_YOUR INSTRUCTIONS_
With pictures omitted, restate the data word for word.

_DATA TO PROCESS_
------------------------------------------------------------

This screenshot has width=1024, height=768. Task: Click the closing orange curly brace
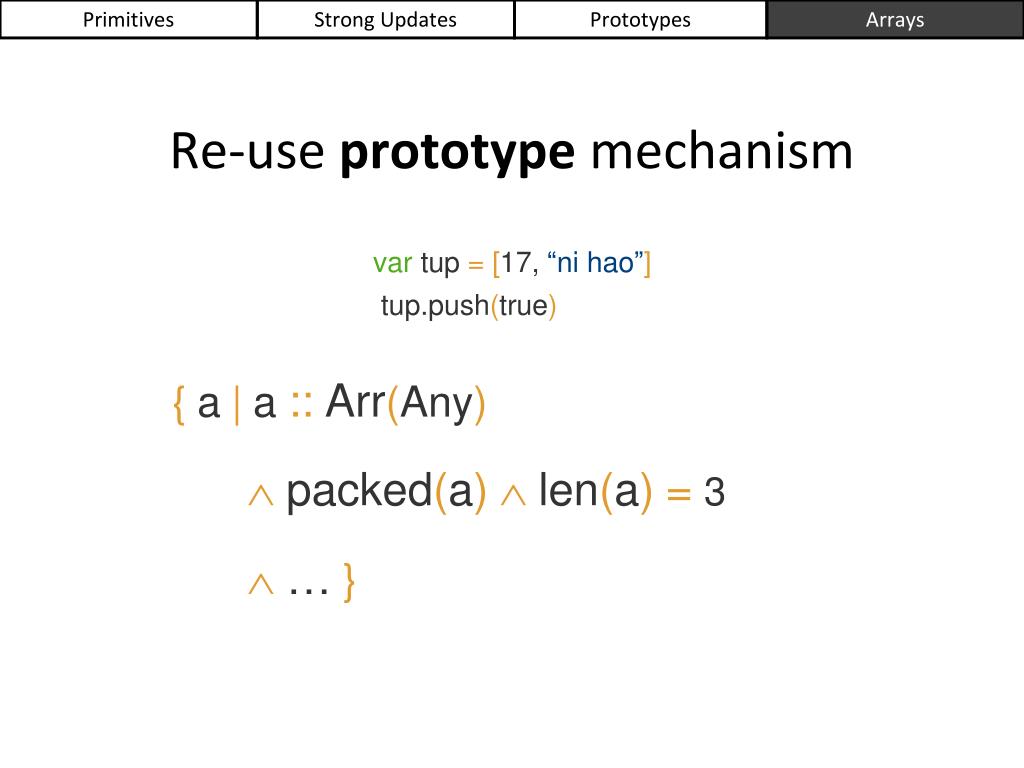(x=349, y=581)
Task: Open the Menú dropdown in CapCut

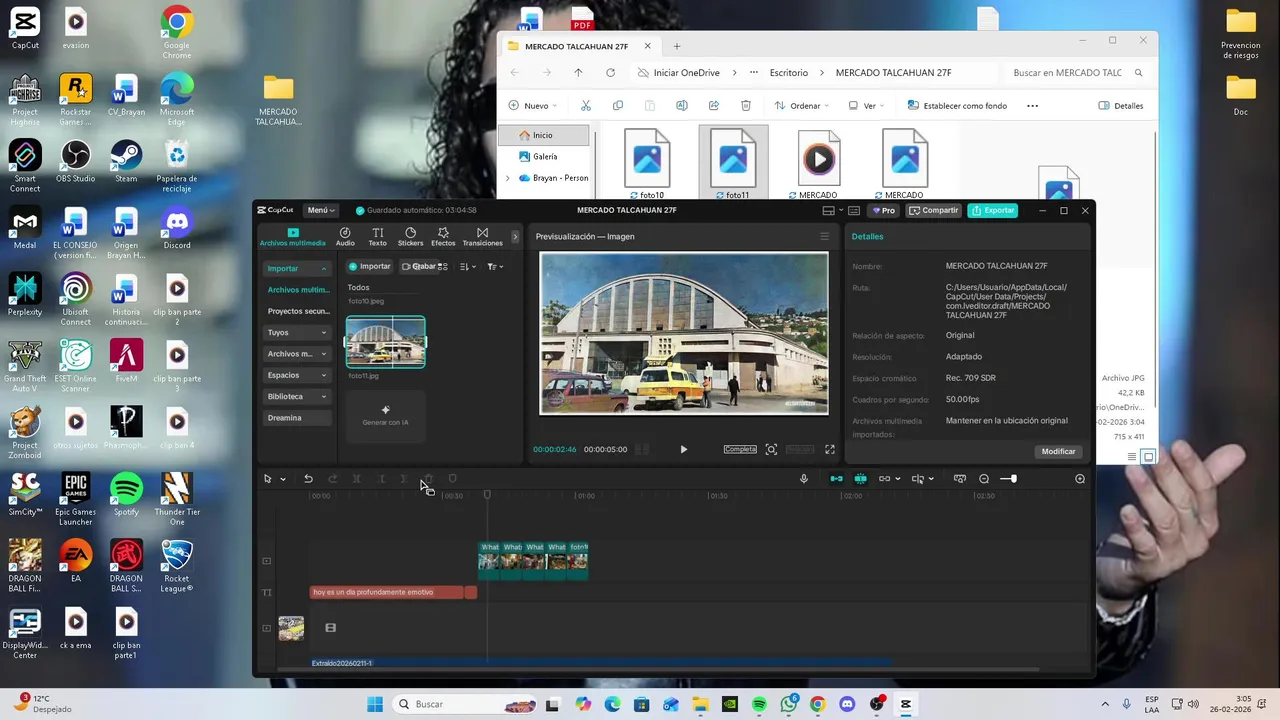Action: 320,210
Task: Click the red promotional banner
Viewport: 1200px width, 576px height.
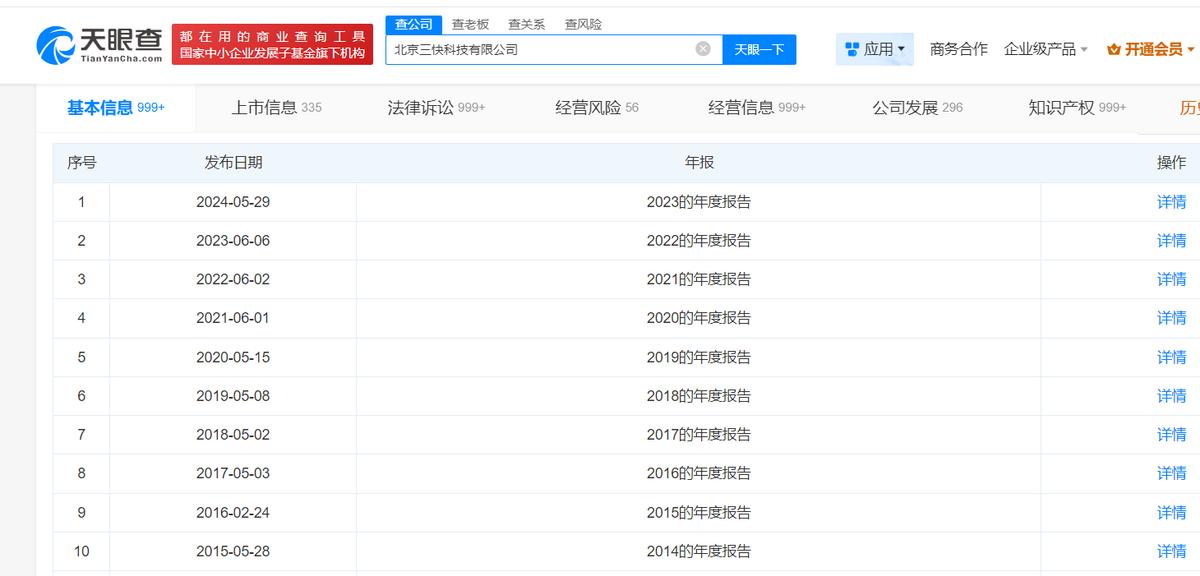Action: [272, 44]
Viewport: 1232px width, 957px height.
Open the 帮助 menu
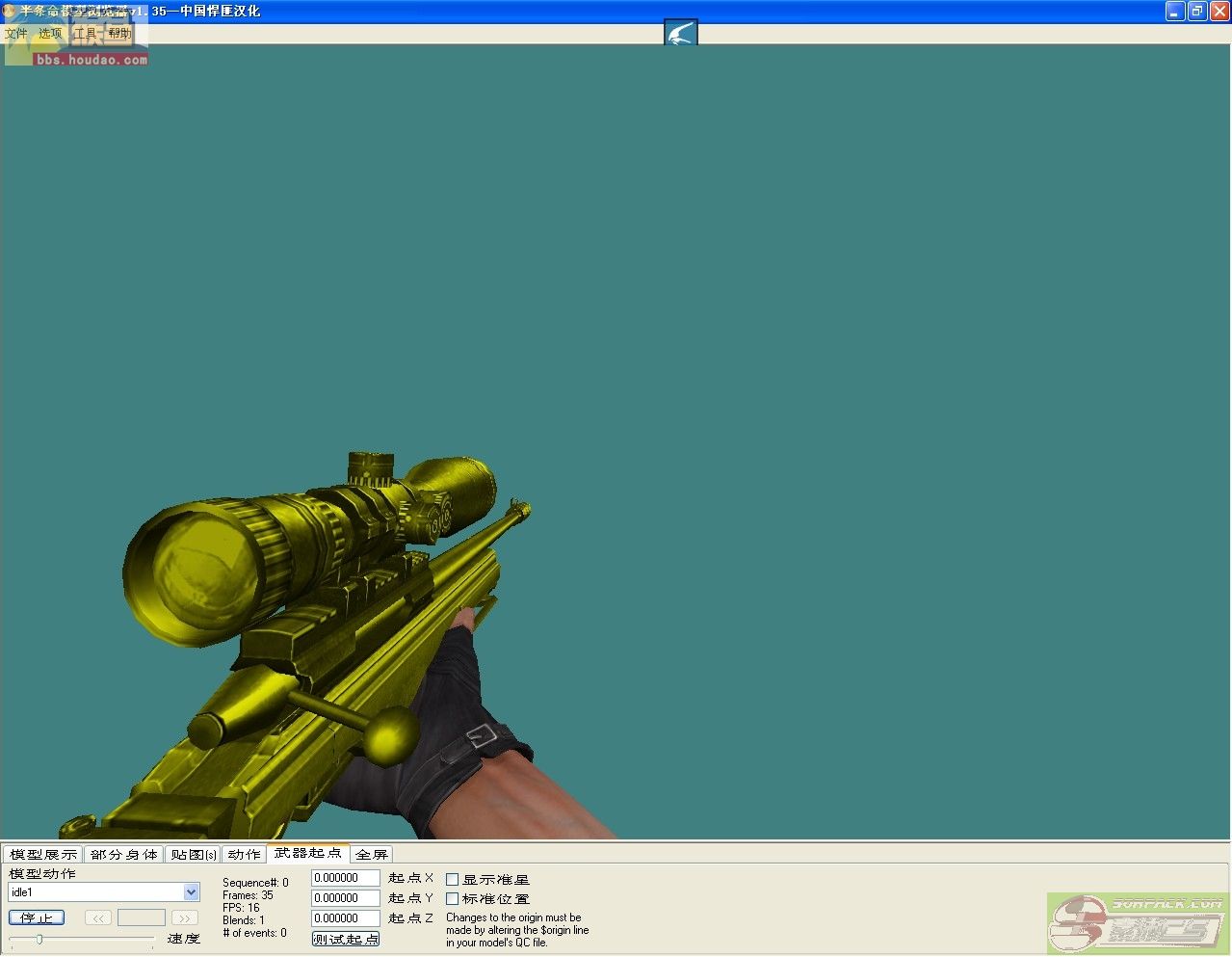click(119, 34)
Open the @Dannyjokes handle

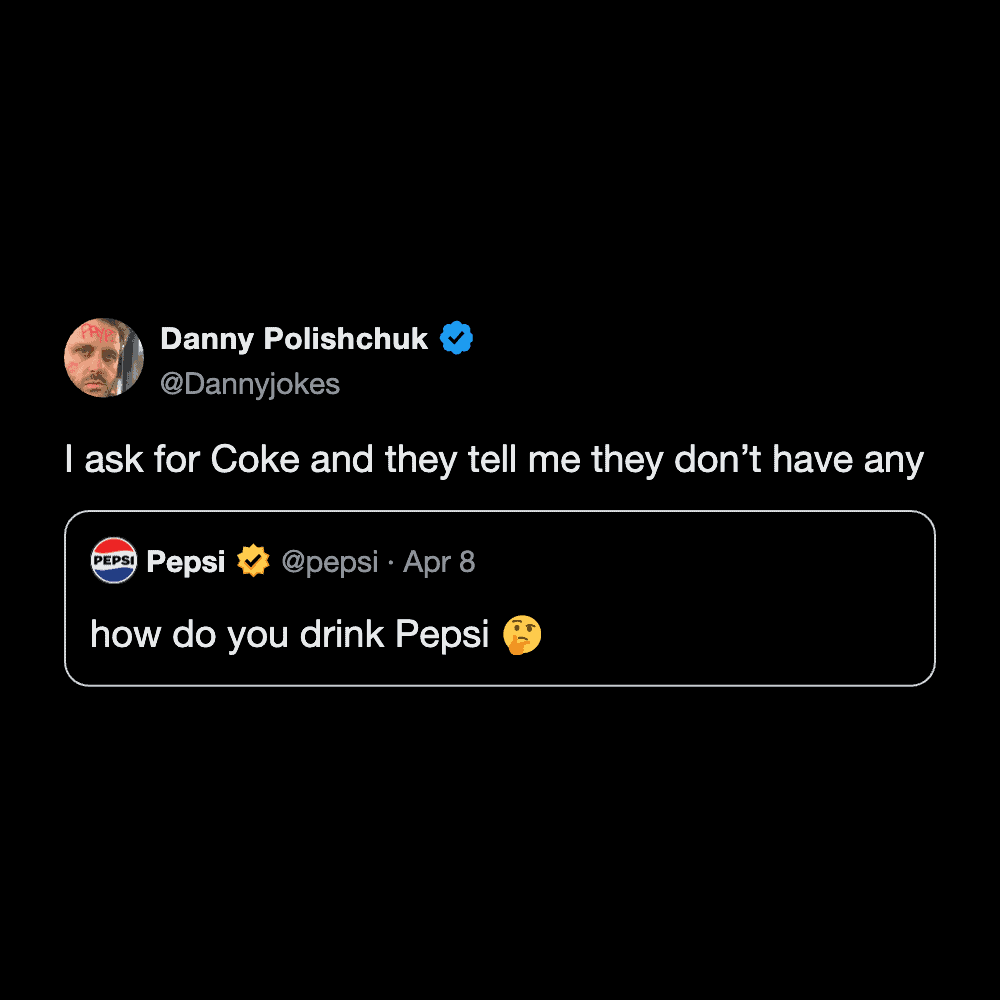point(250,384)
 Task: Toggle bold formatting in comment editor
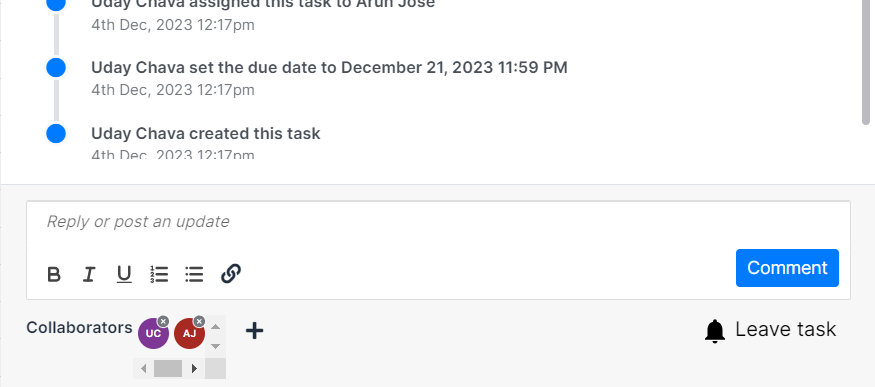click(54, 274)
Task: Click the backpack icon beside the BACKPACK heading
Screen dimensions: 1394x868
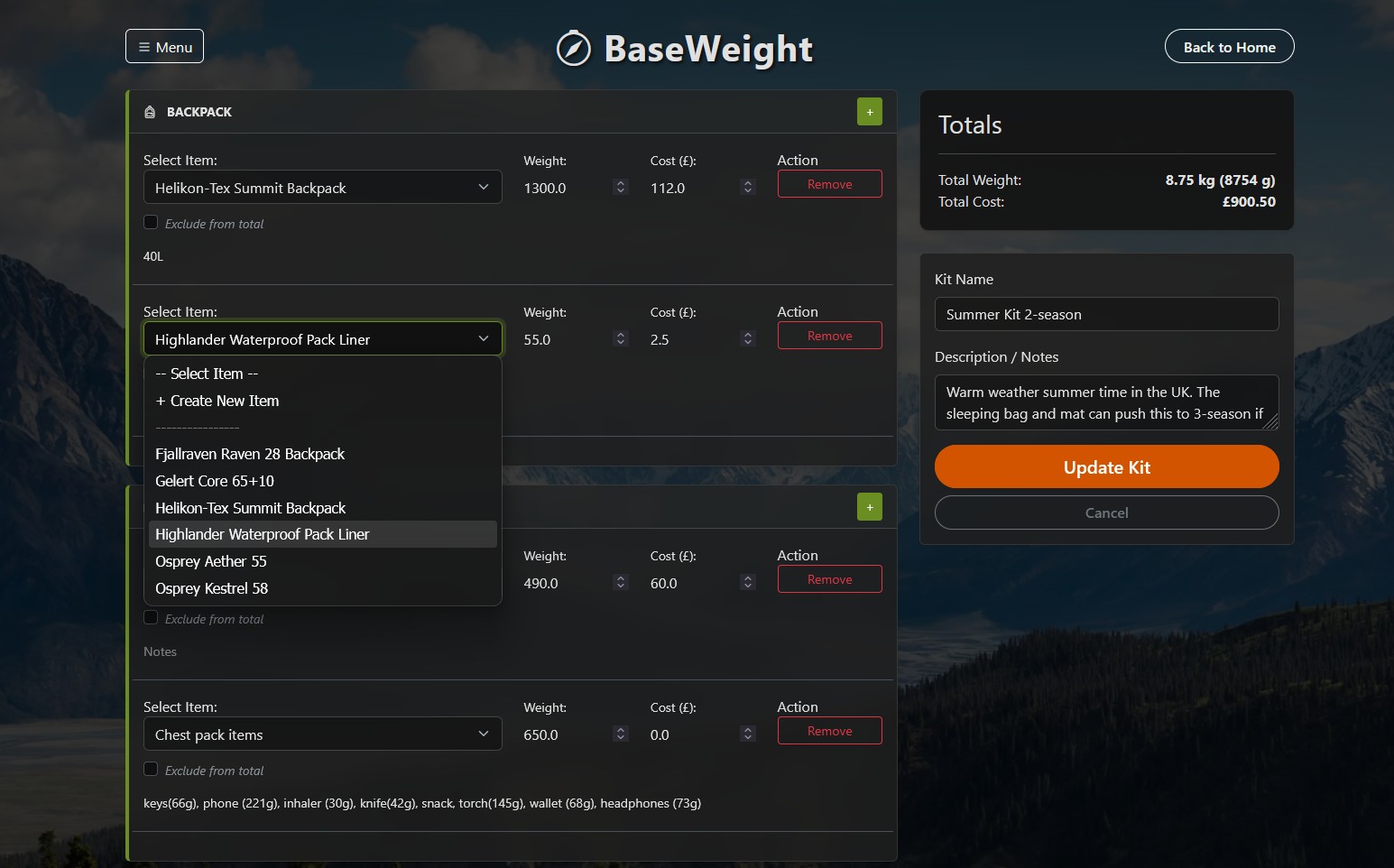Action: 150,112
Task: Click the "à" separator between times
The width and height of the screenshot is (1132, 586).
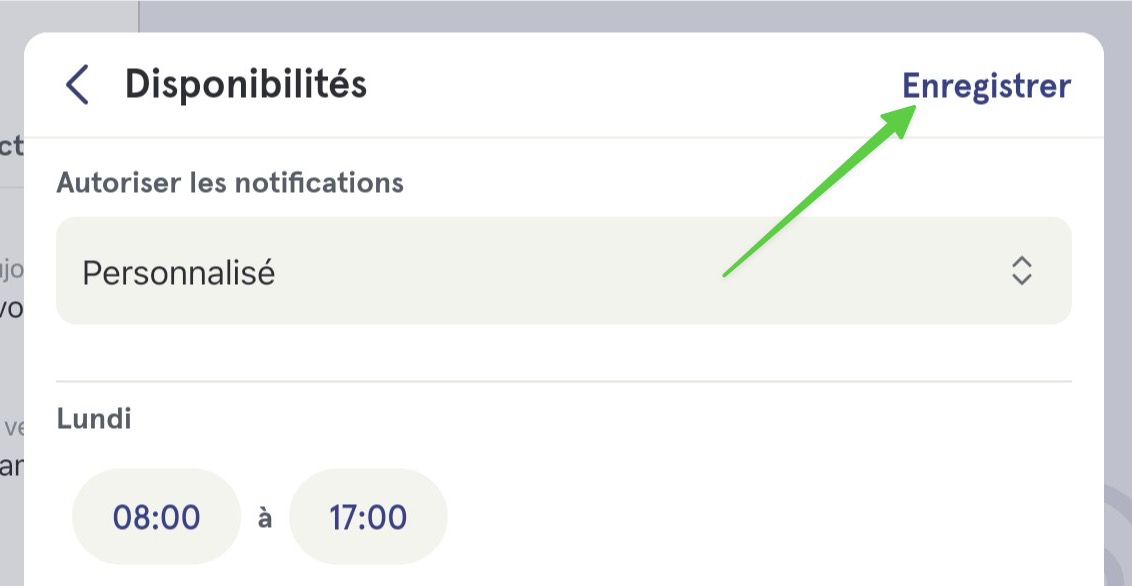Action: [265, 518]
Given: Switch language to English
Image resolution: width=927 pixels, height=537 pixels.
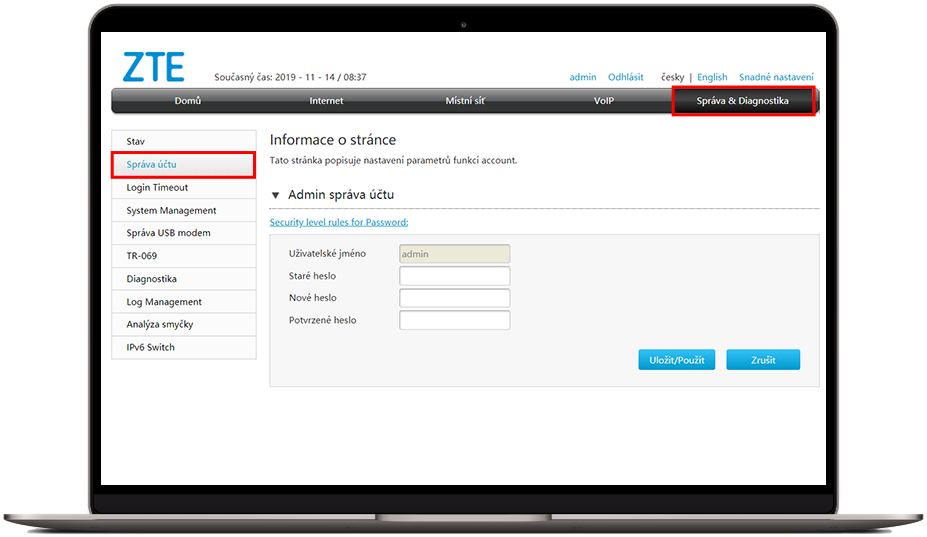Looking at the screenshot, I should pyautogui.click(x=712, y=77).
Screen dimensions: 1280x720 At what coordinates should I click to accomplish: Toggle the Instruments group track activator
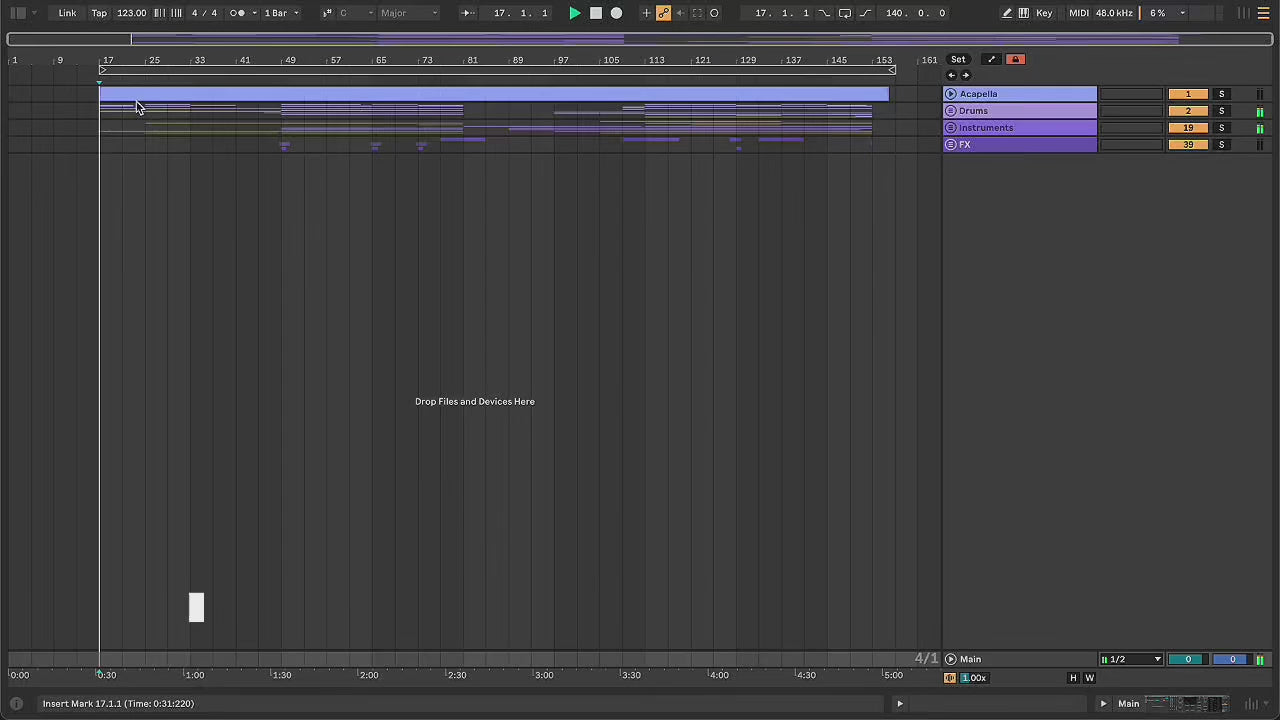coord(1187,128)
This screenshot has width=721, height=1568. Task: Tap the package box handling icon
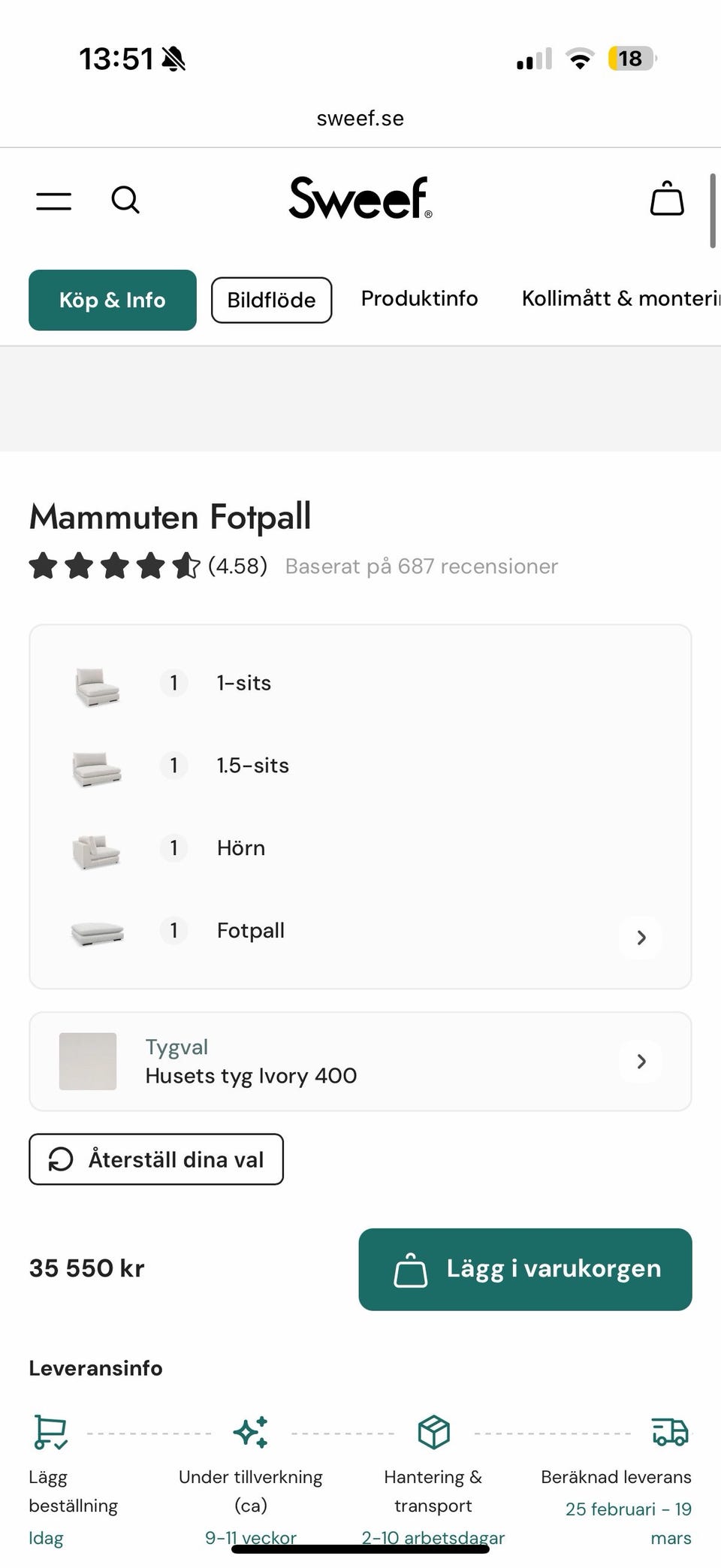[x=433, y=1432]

------------------------------------------------------------

_OUTPUT_
This screenshot has width=1024, height=768. Task: Click the closing orange curly brace
(x=349, y=581)
Task: Open the Menú dropdown in CapCut

Action: 320,210
Task: Click the red promotional banner
Viewport: 1200px width, 576px height.
Action: [272, 44]
Viewport: 1232px width, 957px height.
Open the 帮助 menu
click(119, 34)
Open the @Dannyjokes handle

point(250,384)
 Task: Toggle bold formatting in comment editor
click(54, 274)
Task: Click the backpack icon beside the BACKPACK heading
Screen dimensions: 1394x868
Action: 150,112
Task: Click the "à" separator between times
The width and height of the screenshot is (1132, 586).
Action: [265, 518]
Given: Switch language to English
Image resolution: width=927 pixels, height=537 pixels.
Looking at the screenshot, I should pyautogui.click(x=712, y=77).
Screen dimensions: 1280x720 At what coordinates should I click to accomplish: Toggle the Instruments group track activator
coord(1187,128)
This screenshot has width=721, height=1568. Task: Tap the package box handling icon
[x=433, y=1432]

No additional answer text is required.